[YOUR ASSIGNMENT]
Your task is to find every line in the records that holds the string "value" and copy it.

[PROVIDED DATA]
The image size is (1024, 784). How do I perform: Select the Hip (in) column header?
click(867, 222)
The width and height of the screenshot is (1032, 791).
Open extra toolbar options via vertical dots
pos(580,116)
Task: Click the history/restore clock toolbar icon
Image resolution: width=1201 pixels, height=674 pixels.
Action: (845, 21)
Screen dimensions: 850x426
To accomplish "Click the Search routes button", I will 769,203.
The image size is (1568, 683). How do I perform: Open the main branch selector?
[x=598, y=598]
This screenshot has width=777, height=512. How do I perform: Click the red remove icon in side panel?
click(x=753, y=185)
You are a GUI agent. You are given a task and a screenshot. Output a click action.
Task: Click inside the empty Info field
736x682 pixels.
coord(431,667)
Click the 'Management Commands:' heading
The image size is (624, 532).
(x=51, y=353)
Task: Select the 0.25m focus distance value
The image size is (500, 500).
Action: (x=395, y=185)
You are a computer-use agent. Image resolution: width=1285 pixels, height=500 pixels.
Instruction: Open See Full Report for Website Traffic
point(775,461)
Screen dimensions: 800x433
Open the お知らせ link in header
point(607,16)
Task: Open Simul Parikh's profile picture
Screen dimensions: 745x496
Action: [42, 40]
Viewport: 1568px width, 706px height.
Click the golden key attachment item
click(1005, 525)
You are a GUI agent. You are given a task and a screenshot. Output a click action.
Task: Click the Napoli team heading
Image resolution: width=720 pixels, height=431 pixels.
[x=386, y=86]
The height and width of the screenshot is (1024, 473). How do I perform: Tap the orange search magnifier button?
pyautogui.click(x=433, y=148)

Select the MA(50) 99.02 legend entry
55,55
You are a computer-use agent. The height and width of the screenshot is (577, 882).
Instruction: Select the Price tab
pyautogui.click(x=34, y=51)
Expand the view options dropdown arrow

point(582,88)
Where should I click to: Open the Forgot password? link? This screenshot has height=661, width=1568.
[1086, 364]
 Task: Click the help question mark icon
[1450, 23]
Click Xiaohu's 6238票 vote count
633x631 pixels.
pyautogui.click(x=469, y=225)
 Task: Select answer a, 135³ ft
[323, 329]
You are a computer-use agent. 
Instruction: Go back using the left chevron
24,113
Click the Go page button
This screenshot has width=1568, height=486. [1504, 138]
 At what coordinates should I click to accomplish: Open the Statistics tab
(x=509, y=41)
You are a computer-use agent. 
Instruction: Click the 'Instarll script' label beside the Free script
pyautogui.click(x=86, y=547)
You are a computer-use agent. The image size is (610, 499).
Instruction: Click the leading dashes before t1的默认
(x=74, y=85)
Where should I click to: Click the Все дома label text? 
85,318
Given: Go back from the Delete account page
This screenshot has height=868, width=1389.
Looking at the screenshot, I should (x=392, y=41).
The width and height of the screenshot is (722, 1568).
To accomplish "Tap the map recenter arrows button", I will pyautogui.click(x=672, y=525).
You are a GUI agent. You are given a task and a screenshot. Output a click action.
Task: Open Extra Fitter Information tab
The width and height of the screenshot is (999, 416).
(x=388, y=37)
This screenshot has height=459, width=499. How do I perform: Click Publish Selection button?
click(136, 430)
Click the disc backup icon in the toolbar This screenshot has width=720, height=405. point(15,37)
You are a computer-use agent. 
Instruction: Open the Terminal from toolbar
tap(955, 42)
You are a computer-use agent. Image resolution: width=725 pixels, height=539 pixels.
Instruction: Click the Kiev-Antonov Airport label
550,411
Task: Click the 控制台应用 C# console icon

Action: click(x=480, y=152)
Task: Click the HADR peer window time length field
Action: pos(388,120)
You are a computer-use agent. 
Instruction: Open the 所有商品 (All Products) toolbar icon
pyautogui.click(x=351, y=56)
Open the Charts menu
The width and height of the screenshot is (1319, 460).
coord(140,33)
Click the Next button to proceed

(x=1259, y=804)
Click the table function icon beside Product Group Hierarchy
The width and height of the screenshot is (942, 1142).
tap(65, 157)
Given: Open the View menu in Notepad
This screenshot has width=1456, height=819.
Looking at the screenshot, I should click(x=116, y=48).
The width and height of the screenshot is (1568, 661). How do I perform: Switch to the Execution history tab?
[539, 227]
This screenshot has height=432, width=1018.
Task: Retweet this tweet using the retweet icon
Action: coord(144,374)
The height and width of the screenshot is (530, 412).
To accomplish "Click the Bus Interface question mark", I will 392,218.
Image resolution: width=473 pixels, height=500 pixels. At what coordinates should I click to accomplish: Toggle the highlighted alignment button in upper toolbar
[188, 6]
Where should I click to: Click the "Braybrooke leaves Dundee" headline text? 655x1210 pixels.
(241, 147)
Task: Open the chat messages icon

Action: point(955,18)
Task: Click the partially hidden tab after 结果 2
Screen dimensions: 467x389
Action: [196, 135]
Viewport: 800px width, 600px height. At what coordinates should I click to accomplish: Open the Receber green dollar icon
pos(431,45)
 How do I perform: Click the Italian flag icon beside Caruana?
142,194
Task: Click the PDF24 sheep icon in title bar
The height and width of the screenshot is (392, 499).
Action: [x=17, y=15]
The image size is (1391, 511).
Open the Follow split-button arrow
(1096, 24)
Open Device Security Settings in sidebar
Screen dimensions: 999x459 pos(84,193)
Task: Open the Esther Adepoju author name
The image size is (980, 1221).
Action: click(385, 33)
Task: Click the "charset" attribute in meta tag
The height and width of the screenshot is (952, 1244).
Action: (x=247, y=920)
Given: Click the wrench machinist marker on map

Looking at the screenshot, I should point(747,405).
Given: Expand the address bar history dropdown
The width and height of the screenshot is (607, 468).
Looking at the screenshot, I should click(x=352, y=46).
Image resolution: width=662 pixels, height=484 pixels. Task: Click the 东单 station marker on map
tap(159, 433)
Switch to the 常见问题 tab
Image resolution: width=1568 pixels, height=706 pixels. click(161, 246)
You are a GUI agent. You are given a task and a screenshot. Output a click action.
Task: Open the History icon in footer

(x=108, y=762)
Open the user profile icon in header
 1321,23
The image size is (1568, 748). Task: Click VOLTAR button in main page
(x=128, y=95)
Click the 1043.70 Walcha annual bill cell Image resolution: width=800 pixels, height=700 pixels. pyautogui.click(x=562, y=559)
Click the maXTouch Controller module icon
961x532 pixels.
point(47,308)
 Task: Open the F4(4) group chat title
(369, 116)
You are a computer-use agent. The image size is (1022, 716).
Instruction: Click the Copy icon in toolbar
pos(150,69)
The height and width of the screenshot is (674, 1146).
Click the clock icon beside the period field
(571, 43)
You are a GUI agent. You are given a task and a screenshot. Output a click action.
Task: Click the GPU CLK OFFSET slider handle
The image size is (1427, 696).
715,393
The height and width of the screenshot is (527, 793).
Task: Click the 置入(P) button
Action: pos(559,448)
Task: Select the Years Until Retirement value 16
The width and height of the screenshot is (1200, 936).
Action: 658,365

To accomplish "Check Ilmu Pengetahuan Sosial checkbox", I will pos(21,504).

[SOLUTION TO THE EXERCISE]
Task: Select the 0.25m focus distance value
Task: Select the Years Until Retirement value 16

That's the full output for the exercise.